Место учителя в Хай-Уикоме за Элиотом сохранилось, несмотря на попытку отказаться от него в августе. Между тем он пытался уладить по переписке проблемы, которые не успел решить во время своей поездки в Америку, и это вносило свой вклад в провал второго «медового месяца».
«Дорогой отец! <…>
Я не слишком много могу сказать сейчас, так как вышла задержка с написанием этого письма и я должен уезжать через несколько минут. Я очень благодарен, что обнаружил вакансию в Хай-Уикоме все еще открытой. <…> Я постарался описать наше положение как можно яснее. Ты поймешь, что до января мы будем сильно нуждаться в деньгах, и некоторая сумма понадобится очень скоро. Мы будем жить очень экономно, а стойкость Вивьен и ее способность к предвидению почти безграничны. Мы вовсе не планируем легкой жизни: вопрос в том, как жить вообще. <…>
Ты попросишь маму послать мою одежду как можно быстрее?»[242]
Из Истборна Элиот послал (возможно, поговорив с Вивьен) письмо Тэйеру, выдержанное в примирительных тонах.
Ответ Элиота на предложение Рассела поселиться в его лондонской квартире также был подчеркнуто любезным:
«Дорогой м-р. Рассел,
Ваше письмо, вдобавок ко всем остальным вашим добрым делам, переполнило меня благодарностью. Такая щедрость и поддержка очень много сейчас для меня значат, тем более когда они исходят от вас. Я собирался писать вам с того самого момента, как я здесь оказался, но мне требовалось написать столько писем в Америку, и на темы, которые настолько меня тревожили, что я чувствовал себя совершенно опустошенным к тому моменту, когда они были закончены.

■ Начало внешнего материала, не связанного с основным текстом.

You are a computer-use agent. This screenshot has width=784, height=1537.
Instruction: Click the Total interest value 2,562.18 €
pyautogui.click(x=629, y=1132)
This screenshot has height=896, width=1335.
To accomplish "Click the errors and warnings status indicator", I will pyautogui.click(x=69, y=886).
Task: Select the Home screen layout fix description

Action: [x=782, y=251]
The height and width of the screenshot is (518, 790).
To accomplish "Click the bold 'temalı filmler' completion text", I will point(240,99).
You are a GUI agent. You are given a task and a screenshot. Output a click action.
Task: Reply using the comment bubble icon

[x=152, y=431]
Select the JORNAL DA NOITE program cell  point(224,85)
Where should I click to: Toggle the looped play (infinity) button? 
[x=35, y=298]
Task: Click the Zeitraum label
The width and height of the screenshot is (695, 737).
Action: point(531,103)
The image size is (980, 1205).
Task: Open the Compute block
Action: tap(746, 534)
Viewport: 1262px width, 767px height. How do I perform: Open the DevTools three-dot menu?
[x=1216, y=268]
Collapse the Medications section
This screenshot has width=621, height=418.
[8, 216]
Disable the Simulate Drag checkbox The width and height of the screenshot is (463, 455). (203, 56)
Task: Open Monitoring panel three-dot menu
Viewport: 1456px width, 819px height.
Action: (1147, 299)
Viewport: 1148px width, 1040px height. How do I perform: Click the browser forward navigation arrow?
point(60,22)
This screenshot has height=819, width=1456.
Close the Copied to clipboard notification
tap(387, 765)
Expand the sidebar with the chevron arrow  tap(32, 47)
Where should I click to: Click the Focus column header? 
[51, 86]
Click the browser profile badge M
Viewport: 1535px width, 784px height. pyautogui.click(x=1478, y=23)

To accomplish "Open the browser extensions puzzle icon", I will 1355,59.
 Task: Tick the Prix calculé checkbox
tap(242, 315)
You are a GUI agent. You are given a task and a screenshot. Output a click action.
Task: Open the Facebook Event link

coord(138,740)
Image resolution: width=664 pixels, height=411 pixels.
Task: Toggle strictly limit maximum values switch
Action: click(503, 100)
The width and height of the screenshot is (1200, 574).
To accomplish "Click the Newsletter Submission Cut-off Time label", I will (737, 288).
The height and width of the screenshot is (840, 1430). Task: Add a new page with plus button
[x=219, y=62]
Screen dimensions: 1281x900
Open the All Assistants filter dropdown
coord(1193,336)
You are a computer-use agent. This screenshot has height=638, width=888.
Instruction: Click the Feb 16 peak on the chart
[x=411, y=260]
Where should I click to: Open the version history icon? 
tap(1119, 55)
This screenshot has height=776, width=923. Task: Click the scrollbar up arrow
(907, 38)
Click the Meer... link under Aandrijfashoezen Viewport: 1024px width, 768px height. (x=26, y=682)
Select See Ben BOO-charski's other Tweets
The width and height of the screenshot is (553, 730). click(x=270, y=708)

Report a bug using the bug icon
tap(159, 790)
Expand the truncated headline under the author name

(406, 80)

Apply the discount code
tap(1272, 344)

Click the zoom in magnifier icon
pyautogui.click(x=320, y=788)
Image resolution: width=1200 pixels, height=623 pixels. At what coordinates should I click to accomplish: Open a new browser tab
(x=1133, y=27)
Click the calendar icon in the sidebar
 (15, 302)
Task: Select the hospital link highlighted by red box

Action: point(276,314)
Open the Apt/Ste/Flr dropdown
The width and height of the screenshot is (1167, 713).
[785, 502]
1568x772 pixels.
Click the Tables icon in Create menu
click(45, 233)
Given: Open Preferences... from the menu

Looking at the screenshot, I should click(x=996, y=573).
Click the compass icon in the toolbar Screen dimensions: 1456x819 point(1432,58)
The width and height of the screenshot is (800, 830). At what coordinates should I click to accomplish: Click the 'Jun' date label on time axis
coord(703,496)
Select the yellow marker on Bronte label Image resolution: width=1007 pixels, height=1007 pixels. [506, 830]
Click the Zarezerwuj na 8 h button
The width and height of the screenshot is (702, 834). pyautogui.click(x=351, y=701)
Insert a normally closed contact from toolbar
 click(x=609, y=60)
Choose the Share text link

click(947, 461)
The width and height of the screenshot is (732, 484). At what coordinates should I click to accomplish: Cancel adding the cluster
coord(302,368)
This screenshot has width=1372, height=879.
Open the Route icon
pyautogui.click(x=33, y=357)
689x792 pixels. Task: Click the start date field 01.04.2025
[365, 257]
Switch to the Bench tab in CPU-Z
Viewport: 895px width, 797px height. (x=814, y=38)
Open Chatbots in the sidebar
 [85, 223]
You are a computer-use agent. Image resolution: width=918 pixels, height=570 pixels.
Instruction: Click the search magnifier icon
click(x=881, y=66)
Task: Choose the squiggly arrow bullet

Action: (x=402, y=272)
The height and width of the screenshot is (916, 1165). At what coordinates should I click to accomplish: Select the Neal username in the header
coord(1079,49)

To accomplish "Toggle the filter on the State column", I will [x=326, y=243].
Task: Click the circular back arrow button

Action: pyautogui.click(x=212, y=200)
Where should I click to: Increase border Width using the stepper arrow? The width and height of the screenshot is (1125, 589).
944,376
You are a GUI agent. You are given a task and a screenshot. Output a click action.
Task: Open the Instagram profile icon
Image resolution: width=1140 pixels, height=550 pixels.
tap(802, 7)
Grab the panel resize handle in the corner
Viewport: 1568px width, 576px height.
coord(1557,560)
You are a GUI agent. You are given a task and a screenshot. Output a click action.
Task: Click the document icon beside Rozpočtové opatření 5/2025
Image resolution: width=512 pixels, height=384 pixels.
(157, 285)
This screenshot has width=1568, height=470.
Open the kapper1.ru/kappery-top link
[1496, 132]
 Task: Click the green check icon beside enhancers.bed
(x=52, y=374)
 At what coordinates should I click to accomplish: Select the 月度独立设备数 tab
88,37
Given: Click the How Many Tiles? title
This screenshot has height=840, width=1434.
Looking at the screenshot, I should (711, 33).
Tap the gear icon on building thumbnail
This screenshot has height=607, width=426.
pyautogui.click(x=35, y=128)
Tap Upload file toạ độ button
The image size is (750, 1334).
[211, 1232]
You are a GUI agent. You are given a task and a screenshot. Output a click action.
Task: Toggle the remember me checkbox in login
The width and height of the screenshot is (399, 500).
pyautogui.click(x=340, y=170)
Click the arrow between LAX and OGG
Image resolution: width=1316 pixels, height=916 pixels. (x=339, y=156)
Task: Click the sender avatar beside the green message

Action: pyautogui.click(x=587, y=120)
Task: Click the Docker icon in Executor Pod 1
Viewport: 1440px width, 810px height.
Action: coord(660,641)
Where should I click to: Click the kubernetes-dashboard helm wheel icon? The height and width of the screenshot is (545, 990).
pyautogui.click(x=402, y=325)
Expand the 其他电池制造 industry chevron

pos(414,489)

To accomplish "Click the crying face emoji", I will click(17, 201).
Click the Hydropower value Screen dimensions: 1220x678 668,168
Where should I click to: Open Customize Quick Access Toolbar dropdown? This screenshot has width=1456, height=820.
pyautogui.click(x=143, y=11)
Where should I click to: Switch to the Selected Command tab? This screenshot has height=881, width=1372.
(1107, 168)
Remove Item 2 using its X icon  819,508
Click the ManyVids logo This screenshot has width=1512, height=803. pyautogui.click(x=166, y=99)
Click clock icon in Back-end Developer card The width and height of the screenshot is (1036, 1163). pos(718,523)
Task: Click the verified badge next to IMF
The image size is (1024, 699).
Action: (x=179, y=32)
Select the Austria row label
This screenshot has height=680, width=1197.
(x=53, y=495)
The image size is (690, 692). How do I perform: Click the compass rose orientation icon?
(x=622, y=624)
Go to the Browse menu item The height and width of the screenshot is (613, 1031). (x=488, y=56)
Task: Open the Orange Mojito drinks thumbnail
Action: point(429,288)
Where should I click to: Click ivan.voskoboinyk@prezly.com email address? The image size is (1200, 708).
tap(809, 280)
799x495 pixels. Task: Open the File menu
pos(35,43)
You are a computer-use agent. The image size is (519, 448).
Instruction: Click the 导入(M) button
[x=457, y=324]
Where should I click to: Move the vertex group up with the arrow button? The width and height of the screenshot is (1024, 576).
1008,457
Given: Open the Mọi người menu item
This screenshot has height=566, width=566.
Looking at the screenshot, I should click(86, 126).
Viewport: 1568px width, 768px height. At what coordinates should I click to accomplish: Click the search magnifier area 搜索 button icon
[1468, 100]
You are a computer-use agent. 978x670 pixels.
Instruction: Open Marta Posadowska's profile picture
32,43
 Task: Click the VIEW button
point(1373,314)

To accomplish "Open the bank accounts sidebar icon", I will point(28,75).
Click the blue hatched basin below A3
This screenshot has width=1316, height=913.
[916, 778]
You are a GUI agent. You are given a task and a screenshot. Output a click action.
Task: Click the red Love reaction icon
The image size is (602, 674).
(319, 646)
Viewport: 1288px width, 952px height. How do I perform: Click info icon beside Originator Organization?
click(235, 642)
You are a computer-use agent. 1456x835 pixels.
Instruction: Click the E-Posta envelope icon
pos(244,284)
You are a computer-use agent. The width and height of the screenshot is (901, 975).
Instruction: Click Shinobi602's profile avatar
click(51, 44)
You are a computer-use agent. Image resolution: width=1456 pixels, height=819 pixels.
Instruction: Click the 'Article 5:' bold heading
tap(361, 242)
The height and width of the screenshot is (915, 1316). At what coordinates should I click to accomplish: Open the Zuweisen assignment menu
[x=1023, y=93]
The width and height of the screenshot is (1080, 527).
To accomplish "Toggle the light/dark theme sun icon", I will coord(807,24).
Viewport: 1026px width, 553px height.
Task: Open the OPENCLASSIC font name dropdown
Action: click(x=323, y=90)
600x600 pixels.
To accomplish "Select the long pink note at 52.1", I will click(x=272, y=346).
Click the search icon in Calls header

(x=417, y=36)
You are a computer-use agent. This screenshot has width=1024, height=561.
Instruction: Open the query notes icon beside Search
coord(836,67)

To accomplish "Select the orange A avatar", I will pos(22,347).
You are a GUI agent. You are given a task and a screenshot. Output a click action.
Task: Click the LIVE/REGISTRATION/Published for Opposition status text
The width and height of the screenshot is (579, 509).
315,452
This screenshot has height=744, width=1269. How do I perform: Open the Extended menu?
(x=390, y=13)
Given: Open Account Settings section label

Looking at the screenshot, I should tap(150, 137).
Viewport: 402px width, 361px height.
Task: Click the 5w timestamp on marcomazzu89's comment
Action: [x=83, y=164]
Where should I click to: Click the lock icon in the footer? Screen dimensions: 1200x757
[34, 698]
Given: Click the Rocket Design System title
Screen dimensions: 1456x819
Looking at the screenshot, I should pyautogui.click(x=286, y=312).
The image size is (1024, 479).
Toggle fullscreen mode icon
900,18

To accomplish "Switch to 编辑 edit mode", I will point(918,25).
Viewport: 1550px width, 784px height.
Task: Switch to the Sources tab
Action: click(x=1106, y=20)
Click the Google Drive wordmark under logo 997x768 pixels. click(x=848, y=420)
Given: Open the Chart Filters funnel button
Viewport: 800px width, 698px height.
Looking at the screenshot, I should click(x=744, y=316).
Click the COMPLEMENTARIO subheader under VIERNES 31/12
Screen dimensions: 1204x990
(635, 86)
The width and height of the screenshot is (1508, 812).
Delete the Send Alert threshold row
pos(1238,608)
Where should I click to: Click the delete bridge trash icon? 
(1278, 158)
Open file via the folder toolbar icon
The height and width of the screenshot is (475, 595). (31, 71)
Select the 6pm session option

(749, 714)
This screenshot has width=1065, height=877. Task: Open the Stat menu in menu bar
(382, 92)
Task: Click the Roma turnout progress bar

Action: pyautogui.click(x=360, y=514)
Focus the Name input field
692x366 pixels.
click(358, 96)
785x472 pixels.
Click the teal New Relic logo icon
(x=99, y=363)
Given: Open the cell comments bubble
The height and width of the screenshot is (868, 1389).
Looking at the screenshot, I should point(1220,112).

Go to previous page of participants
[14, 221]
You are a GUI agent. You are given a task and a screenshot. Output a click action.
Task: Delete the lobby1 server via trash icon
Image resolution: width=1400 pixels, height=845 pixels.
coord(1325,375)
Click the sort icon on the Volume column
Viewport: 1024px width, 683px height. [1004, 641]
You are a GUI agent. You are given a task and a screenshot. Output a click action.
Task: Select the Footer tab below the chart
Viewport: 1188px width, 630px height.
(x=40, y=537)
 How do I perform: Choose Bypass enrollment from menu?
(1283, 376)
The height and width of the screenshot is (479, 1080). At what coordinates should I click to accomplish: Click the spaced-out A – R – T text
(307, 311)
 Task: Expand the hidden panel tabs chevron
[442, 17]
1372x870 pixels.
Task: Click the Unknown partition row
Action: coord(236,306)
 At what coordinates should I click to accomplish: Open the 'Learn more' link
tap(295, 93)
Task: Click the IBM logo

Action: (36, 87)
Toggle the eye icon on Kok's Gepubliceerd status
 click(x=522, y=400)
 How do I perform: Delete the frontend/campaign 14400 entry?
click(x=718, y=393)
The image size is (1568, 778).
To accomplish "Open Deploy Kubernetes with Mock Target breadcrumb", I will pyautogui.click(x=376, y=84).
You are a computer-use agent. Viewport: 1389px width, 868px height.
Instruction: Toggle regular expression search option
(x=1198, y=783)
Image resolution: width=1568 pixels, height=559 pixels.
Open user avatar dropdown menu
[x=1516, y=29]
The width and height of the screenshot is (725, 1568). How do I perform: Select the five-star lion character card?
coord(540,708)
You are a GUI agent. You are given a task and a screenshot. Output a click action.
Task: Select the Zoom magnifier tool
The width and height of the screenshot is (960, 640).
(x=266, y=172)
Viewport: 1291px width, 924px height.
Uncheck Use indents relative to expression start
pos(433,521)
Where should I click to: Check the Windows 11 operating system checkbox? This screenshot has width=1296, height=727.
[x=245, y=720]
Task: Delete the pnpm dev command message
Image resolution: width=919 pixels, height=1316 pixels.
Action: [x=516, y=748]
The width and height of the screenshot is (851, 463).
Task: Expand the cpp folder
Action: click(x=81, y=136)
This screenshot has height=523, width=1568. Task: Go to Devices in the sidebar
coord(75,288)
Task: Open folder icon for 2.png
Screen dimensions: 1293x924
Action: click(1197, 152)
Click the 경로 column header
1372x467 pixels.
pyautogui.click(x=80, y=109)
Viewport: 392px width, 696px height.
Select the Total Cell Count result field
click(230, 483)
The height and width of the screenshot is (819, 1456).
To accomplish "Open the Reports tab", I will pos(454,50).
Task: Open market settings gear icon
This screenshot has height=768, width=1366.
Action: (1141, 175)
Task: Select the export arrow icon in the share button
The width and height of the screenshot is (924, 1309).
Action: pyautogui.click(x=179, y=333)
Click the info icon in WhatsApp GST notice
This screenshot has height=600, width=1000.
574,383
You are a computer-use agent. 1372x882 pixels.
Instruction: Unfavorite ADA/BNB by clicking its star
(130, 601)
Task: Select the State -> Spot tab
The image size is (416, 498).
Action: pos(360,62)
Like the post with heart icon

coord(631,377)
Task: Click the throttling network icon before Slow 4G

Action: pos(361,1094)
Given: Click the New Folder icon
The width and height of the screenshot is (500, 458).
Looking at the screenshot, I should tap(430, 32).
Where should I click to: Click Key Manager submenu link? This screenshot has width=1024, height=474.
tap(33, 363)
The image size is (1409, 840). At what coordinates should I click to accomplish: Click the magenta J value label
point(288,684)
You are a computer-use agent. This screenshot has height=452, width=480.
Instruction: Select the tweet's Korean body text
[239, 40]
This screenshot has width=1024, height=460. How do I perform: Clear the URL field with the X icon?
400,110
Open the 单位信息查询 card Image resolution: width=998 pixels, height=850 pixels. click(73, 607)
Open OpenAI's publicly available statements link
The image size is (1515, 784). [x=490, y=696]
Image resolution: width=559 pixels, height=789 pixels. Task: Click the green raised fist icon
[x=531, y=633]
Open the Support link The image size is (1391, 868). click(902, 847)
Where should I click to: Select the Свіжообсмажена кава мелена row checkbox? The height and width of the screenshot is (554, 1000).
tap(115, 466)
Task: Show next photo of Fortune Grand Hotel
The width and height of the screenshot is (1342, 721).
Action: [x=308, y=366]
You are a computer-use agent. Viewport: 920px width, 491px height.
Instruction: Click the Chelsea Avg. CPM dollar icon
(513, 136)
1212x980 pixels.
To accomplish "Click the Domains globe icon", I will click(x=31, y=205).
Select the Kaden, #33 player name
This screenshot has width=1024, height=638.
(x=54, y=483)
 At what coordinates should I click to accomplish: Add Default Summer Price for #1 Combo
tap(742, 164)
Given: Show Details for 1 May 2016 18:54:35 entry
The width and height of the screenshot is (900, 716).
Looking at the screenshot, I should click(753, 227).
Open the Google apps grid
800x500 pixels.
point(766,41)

Когда вы в первый раз говорили со мной о квартире, я был под слишком сильным впечатлением от вашей щедрости, чтобы обсуждать практические детали. Вивьен и я, мы чувствуем со всей силой, что, даже если вы говорите, что нам можно оставаться до Рождества, мы желаем, чтобы договоренность включала наш отъезд в любой момент, если она вам понадобится исключительно для себя. <…>
Что касается возможности ночевать в квартире, когда я буду отсутствовать, я бы и не подумал принимать ваше предложение на любых других условиях. Такая дань условностям никогда не приходила мне в голову; мне не только кажется, что в ней нет никакой необходимости, но она бы разрушила для меня все удовольствие, которое я чувствую от неформального характера нашей договоренности»[243].
Похоже, Том был рад, что может самостоятельно принимать «взрослые» решения.
8 сентября немцы впервые бомбили Лондон: цеппелин L-13 долетел до английской столицы (затемнение отсутствовало) и сбросил несколько десятков фугасных и зажигательных бомб. В городе погибло 22 и было ранено 87 человек. Элиоты в это время находились в Истборне.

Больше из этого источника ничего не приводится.